I share so many of your emotions. This is a totally random thought here-- Have you guys ever thought about using "emla" (sp?) cream for the infusion site? We use it for Bailey and she doesnt feel her "magic spot" go in. I was thinking Joseph may like it too... I told a friend of mine who is 22 with T1 about it and she now uses it too.

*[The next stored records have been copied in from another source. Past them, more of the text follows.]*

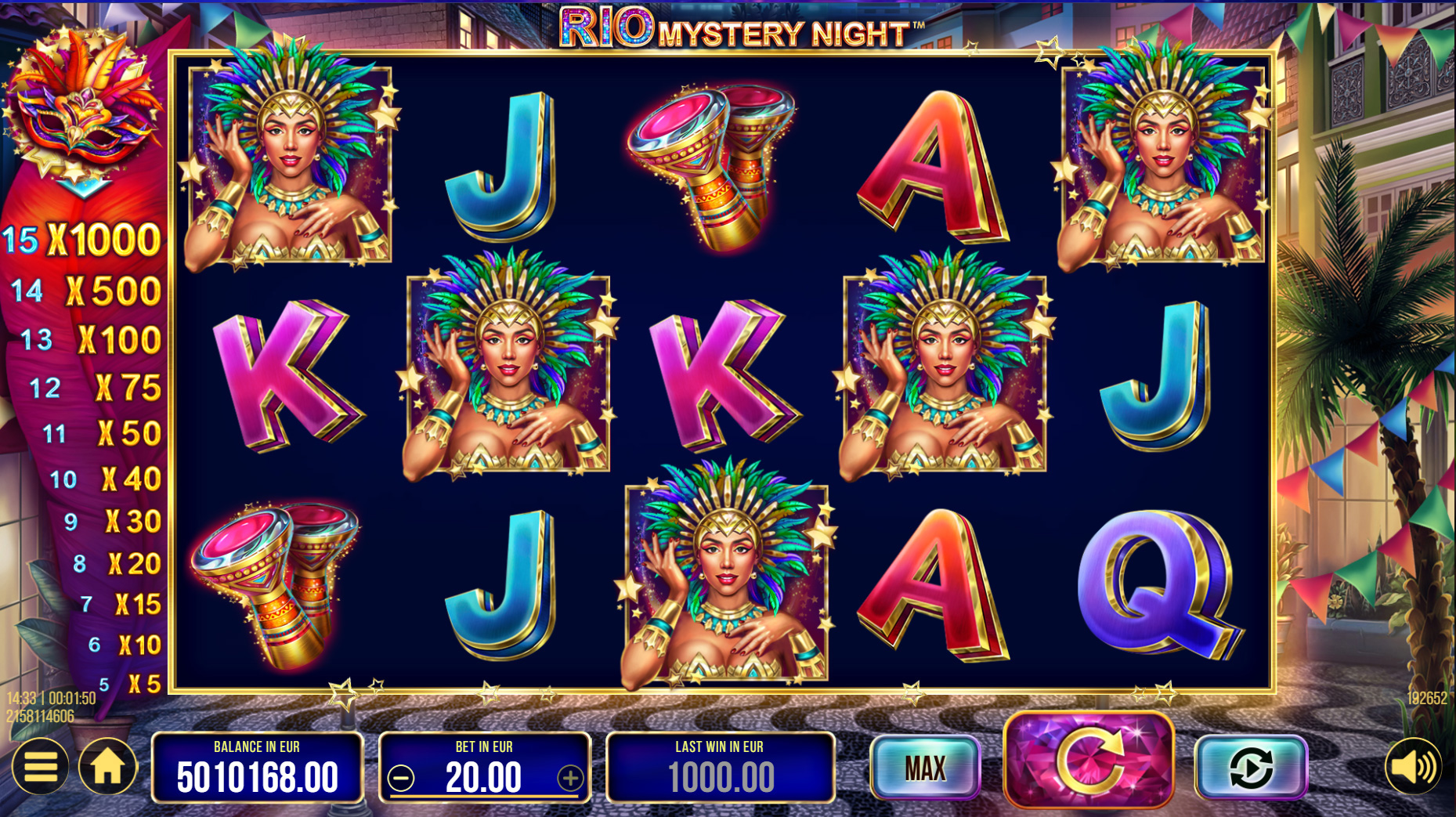The image size is (1456, 817).
Task: Decrease the bet with the minus button
Action: point(401,778)
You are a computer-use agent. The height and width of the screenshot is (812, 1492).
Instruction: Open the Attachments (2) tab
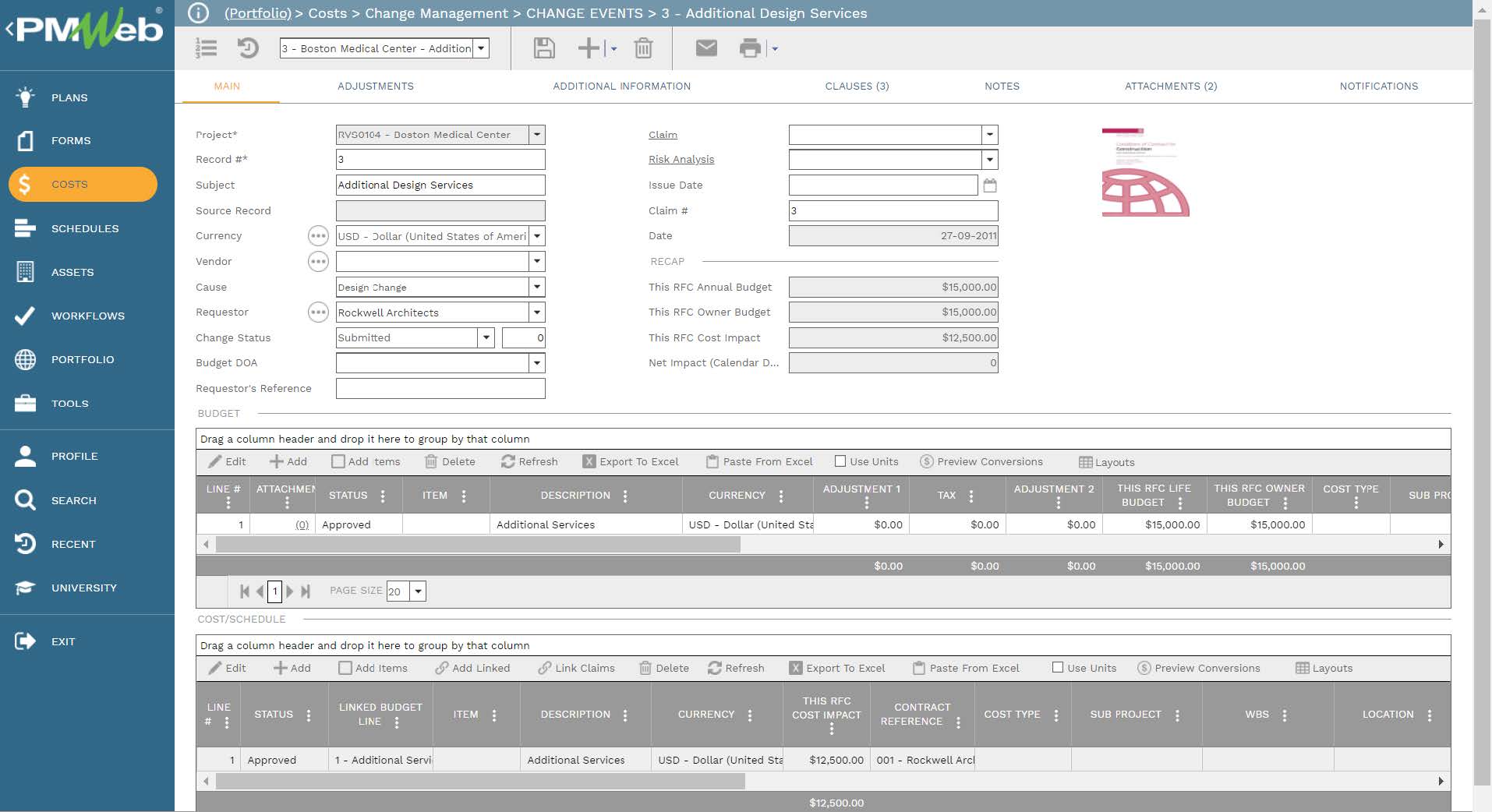pyautogui.click(x=1170, y=86)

It may make it easier for the both of you.


Anonymous said...

Wow Sandra! Thank you for this post.

<- in tears

Scott K. Johnson said...

Those pictures are very powerful.

You and Joseph are real "troopers", and little sis just hanging out there too - very sweet.

Thinking of you guys!

gina said...

oh sandra, you and my mom are exactly the same. i know i say it all the time but you really are. one day hopefully it will all end.

Anonymous said...

Thank you for sharing a moment that I don't know much about (as far as changing an infusion set). So much routine for such a big purpose.

nicolep said...


I wasn't really able to respond to this earlier. I waited and waited and couldn't think of anything to say that might help. I hope it might help knowing that Joseph is strong - and that he'll grow to be as strong as any of us adults in the OC - with your help.

I saw something you posted on Kerri's blog - that Joseph told you that you don't understand what it's like. I guess he's right. But I know, Sandra, that when he gets older, when he's wiser - he'll know that you know how something feels that he has no clue about whatever - and he'll appreciate how strong you are - and how very much you've given him. I promise you this - I just know it.


Val said...

Excellent post, as usual. And I love the pictures. happy d-blog day.

Anonymous said...

Sending really huge hugs from one mama to the other. You have such a strong family, and such wonderful kids. We are fighting the good fight and it WILL pay off.

justme said...


hugs from the other side of the world to a wonderful mom and son.


art-sweet said...

Sometimes I don't brush my teeth at night. Just because I can.

This was a beautiful, powerful post.

floreksa said...

Amazing pictures, Sandra....They tell the life so purely, so plainly.

rubbing said...

They wince and gasp but never complain. They are rocks.
Love your blog.

Martha said...

What a great post (as was the earlier one about the scary low). I'll be thinking about you guys. Lots of love. *hugs*

Anonymous said...

What these kids have to go through each and every day is far, far from "routine." We dislike site changes as well -- sometimes she really feels them, sometimes they go in relatively pain-free. We use the Unomedical comforts, the shortest ones. We have not tried a stomach site yet and have very little fat in that area. At some point, we will have to rotate but dreading that. Wonder if he has any fat above the buttock area? That area has worked very well for us with sils manually inserted. I also just found, after a solid 6 hour high, insulin would come out the tip, but when I, out of curiosity, bolused more insulin into the air, there was a blockage and it dripped out before getting to the end of the needle, dripping where the line meets the connector. She was getting SOME insulin, just not all. We get high a lot after site changes, then after a few hours she's okay, so it's hard to trouble shoot sometimes. I love reading your blog; can relate as she is 9; think you and especially your son are very brave for putting yourselves "out there" on the net; think your blogs are very well written; if you ever get the time, you should write a book. Thanks for informing us.